Textauszug:
Ich kann seine Worte, aber besonders sein friedliches Gesicht nicht
vergessen. Drei Stunden später starb er tatsächlich wie ein Engel".
Die Schwestern gingen alle Tage und suchten die Sterbenden. Zu Beginn
wurden sie von den Passanten mit Misstrauen
und sogar mit Angst betrachtet. Und dann begann die Mitarbeit und gegenseitige
Hilfe. Wenn die Leute jemanden auf der Straße fanden, so brachten sie ihn zu
Mutter Teresa, oder sagten den Schwestern, wo er lag und halfen ihn in das "Haus
der Sterbenden" zu bringen.
Unter den Mitarbeitern waren auch junge Leute, Buben und Mädchen. Die
Arbeit war sehr schwer und verlangte einen tiefen Glauben und Liebe, aber auch
körperliche Kraft denn zu Beginn, hatten sie kein Fahrzeug und mussten die
Sterbenden tragen oder auf einen Karren legen und schieben.

Aufgabe 1: Weshalb verlangte die Arbeit laut dem Textauszug neben Glauben und Liebe auch körperliche Kraft? Antworten Sie in ein bis drei Sätzen.
Aufgabe 2: Geben Sie den Textauszug von „Ich kann seine“ bis „legen und schieben.“ wortgetreu wieder.

Erfasste Daten:
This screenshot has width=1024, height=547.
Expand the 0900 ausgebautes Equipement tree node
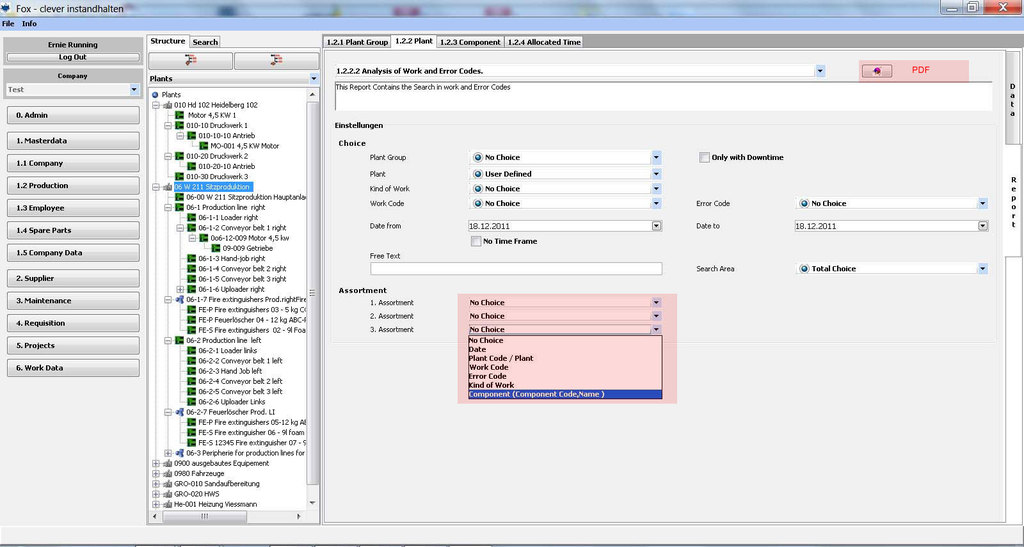(155, 463)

Lösung 1: Zu Beginn hatten die Mitarbeiter kein Fahrzeug. Deshalb mussten sie die Sterbenden tragen oder auf einen Karren legen und schieben.

Lösung 2:
Ich kann seine Worte, aber besonders sein friedliches Gesicht nicht
vergessen. Drei Stunden später starb er tatsächlich wie ein Engel".
Die Schwestern gingen alle Tage und suchten die Sterbenden. Zu Beginn
wurden sie von den Passanten mit Misstrauen
und sogar mit Angst betrachtet. Und dann begann die Mitarbeit und gegenseitige
Hilfe. Wenn die Leute jemanden auf der Straße fanden, so brachten sie ihn zu
Mutter Teresa, oder sagten den Schwestern, wo er lag und halfen ihn in das "Haus
der Sterbenden" zu bringen.
Unter den Mitarbeitern waren auch junge Leute, Buben und Mädchen. Die
Arbeit war sehr schwer und verlangte einen tiefen Glauben und Liebe, aber auch
körperliche Kraft denn zu Beginn, hatten sie kein Fahrzeug und mussten die
Sterbenden tragen oder auf einen Karren legen und schieben.